L'ÉDITO
par Joël AUBERTLa dissuasion reste le maître mot
Classique, le rappel par Nicolas Sarkozy, de la conception française de la dissuasion nucléaire. Classique et pas surprenant car s'il est un domaine où la rupture ne peut être ouvertement à l'ordre du jour c'est bien celui-là. Et, ce n'est certainement pas à quelques jours de l'annonce de sévères mesures d'économie pour les armées que l'hôte de l'Elysée pouvait se risquer à critiquer le coeur de la stratégie de défense du pays. La dissuasion, à l'heure de la guerre froide, c'était pour la France l'assurance que le faible avait une capacité suffisante de destruction à opposer au fort si l'idée le prenait de nous attaquer; c'était, aussi, le bras armé de la souveraineté nationale, si chère à De Gaulle dont on sait combien il avait appris à se méfier de l'Amérique. La guerre froide est derrière nous mais d'autres menaces sont apparues et d'autres pays, aux régimes peu recommandables, se sont ou vont se doter de l'arme nucléaire. La France, aujourd'hui, n'entend donc pas baisser sa garde minimale opérationnelle. Moins d'avions pour emporter des missiles mais des avions quand même, des Rafale à la place des Mirage, alors qu'un temps cette composante-là avait semblé menacée. Et, bien entendu les sous-marins.

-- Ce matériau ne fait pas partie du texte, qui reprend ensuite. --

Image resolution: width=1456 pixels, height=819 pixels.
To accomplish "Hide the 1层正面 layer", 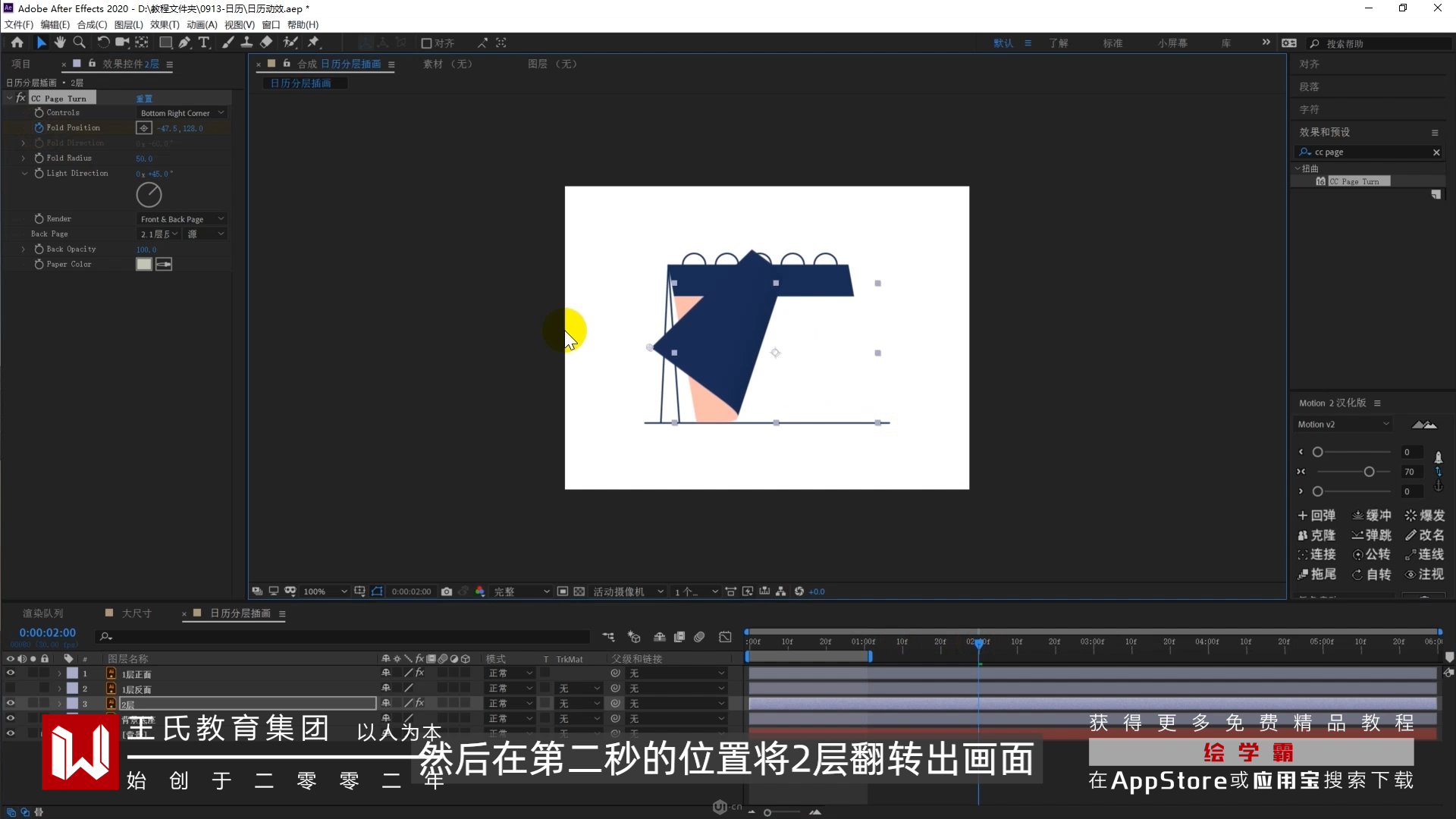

Reste que la suite du programme risque de passer beaucoup moins bien auprès des armées. Un plan massif de suppression d'emplois, de nouveaux sites supprimés et des économies drastiques qui vont obliger le ministère et l'état major à réorganiser les moyens. A vrai dire il était devenu nécessaire de regarder l'état de nos forces avec une exigence de vérité. Des unités souvent incapables de se projeter faute de matériels, de pièces détachées, d'une logistique suffisante, des hommes impliqués dans des missions d'interposition de longue durée, ou déployés sur le théâtre de combats comme en Afghanistan: la France a moins que jamais les moyens de ses ambitions, y compris dans ce pays où la lutte contre les talibans semble vouée à l'échec. Elle doit donc les revoir à la baisse et les partager avec ses alliés européens. Le délicat exemple du Darfour est là pour le rappeler.Désormais, c'est bien dans le cadre européen qu'il convient de penser notre défense, d'approfondir des coopérations déjà engagées et de le faire en portant des valeurs qui sont aux antipodes de l'esprit guerrier, celles du respect des droits de l'homme et des démocraties, même si elles ne semblent pas toujours irréprochables.